Below is a simple slice of the Mobile LIDAR point cloud representing the North/South bound lanes of travel. I quickly added height clearances which I used to calculate an approximate slope. At each of the bridges, we created subsets of the point cloud to minimize processing during the modeling phase.

From the subset point cloud, our AT staff began modeling the environment.  Presented below is a wire-frame of the modeled solids (modeling involves developing a mathematical representation of 3-dimensional features).  The ground is represented as a Triangulated Irregular Network (TIN).  In a wire-frame, the outlines of the features are depicted with the point cloud still visible.

After the wire-frame, a hidden line model is presented below.  Basically the shapes and surfaces shown in the wire-frame are filled.  The solids depicted have no texture, but the model begins to take shape.

Then a draft of the model is prepared for visual inspection.  The impact of grass in the median is clearly visible.  Since we started without the luxury of a classified point cloud, our AT staff cleaned the surface using MicroStation InRoads (can also be completed in GeoPak).  Obviously starting with a classified LAS containing bare-earth and vegetation points, would have saved a little time for our modelers.

Perhaps the coolest image, in my opinion, is the Ambient Occlusion (AO)image shown below.  The software we utilize provides the ability to create shadows, define sun angles and change perspective depending on time of day.  I also like that it shows an immense amount of detail on the guardrails and other features. 

By adding vehicles to the model, it provides a sense of scale and depth. The vehicles in the AO image are used to determine the shadows they cast on the model as well.

Finally, textures and colors are applied to modeled features.  The shadows cast are incredibly detailed - notice the guardrail and pillars on the right-hand side.  The next step is to add cars, collected roadway signs and other ancillary information - perhaps our team can throw a model of the Mobile LiDAR unit in there rolling down the interstate.

For more information on Baker's Applied Technology and the services they provide, please contact:

Senior Designer
3D Design and Visualization
Michael Baker Jr. Inc.

Alan and the rest of the group have exceeded our expectations time and time again.  Perhaps down the road I'll share more of their superior work modeling Mobile LiDAR data.
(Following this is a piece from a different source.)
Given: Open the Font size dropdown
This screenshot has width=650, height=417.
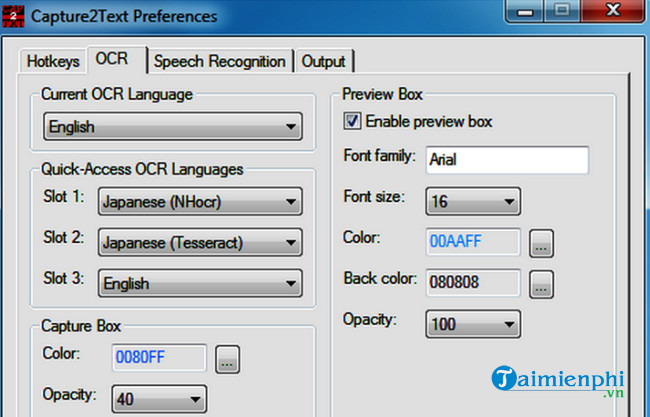Looking at the screenshot, I should 473,202.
Wednesday, September 15, 2010

Controlling the Cloud

Mobile LiDAR data on it's own is not what I would classify as "survey accurate" - being accurate enough to defend (sign and seal) for engineering design or similar services.  The same can be said for any survey instrument because the result depends entirely on the standard of care applied during collection and subsequent processing.  I'm going to provide the 10,000 foot perspective on how we achieve survey accuracies of Mobile LiDAR derived products.

First, let's revisit the blog on Project Planning.  In that posting, I discuss how the GPS solutions we achieve differs throughout the day due to the constant motion of the constellation.  Therefore, if we were to drive the same area twice, we would very likely get different results.  We utilize a process much like Aerotriangulation in Photogrammetry with respect to our individual strips.  The process employs ground control points (measured to a higher level of accuracy or certainty) to tie overlapping strips together.

In the image below, we've color coded the different strips and are depicting the Z/Elevation axis.  The eight strips present a "thickness" both above and below the respective control point.  In this example, the variance between high and low is about 0.25' - or 0.13' above and 0.13' below the control point.

Using tie-lines, our processing staff links the point cloud to the ground control.  The process can also be applied between an adjusted and unadjusted point cloud using "LiDAR identifiable" points (similar to a cloud to cloud registration applied in static scanning).  Below is a screen capture following adjustment. The variance in the cloud is approximately 0.02' - resulting in a highly effective adjustment and providing the foundation for deriving final products.

No matter what we would like to believe, surveying is not absolute.  There are errors, whether systematic or random, in each measurement.  Where the differentiation lies, is in the ability to minimize or effectively eliminate those errors through field collection best practices, processing algorithms and a general appreciation of the work being performed. 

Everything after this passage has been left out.